Based on observation and staff interview, it was determined that the facility failed to handle ice in a sanitary manner.

Findings include:

During an observation on November 18, 2021 at 9 AM, an employee was observed to open the ice chest, remove a scoop full of ice and filled a resident's drinking cup with ice. The employee then returned the ice scoop into the ice chest containing the ice, closed the lid and continued to pass ice to residents in this same manner. Observation revealed a closed container on the cart shelf for placement/storage of the ice scoop.

During an interview November 18, 2021 at approximately 1 PM, the Director of Nursing confirmed that the ice scoop should be placed in the container provided on the cart and not placed within the ice in the chest.

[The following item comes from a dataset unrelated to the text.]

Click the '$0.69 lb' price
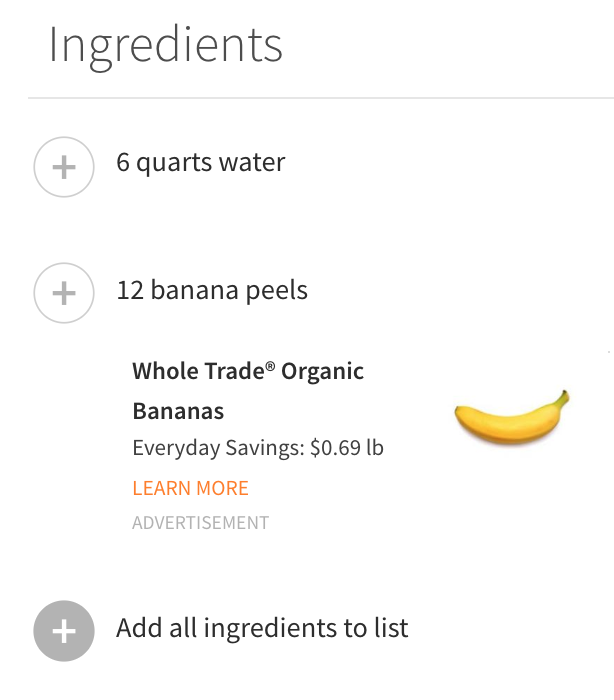 tap(347, 448)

 Plan of Correction - To be completed: 01/14/2022

Preparation and submission of this
Plan of Correction does not
constitute admission for purposes of
general liability, professional
malpractice or any other court
proceedings.

P1510 Ice Containers and Storage
1. Contain elements detailing how the facility will correct the deficiency as it relates to the individual;
Ice chest and scoop cleaned. Scoop stored in appropriate container.

2. Indicate how the facility will act to protect residents in similar situations;
Staff will be re-educated on the proper procedure for ice pass by 1/14/2022.

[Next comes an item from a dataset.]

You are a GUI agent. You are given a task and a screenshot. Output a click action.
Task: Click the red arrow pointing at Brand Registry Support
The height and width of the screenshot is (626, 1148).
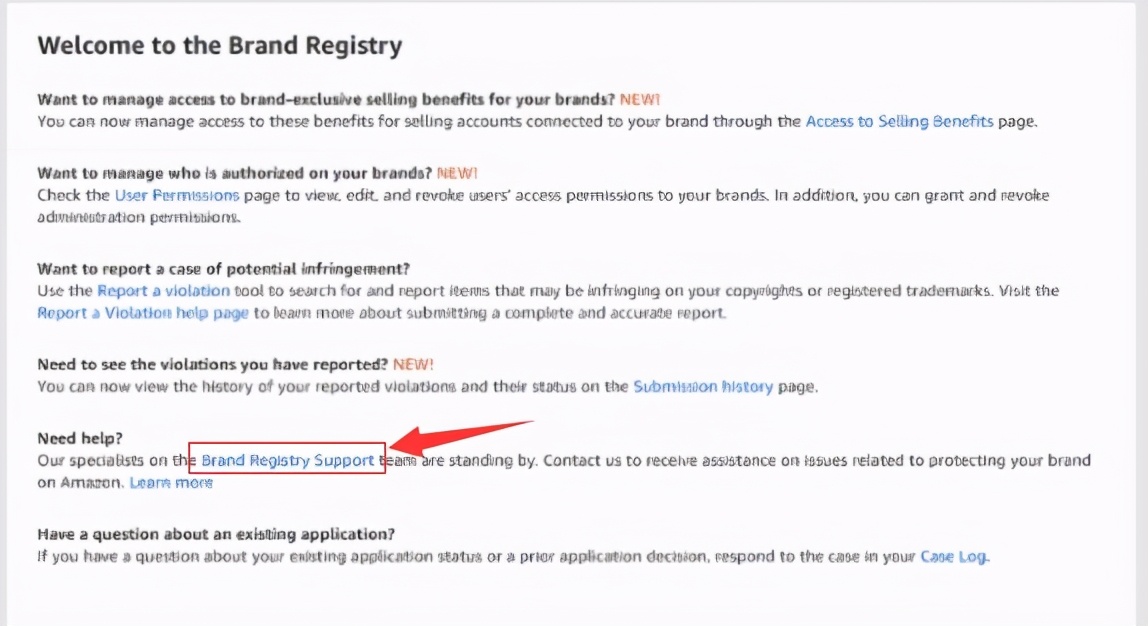coord(461,438)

3. Include the measures the facility will take or the systems it will alter to ensure that the problem does not recur;
Random Audits of ice pass will be done weekly x 4 weeks and then monthly to monitor compliance with proper sanitation by 1/14/2022.

4. Indicate how it plans to monitor its performance to make sure that solutions are sustained
Audits will be reviewed at QAPI to assess need for revision, increased education, and/or continuation by 1/14/2022.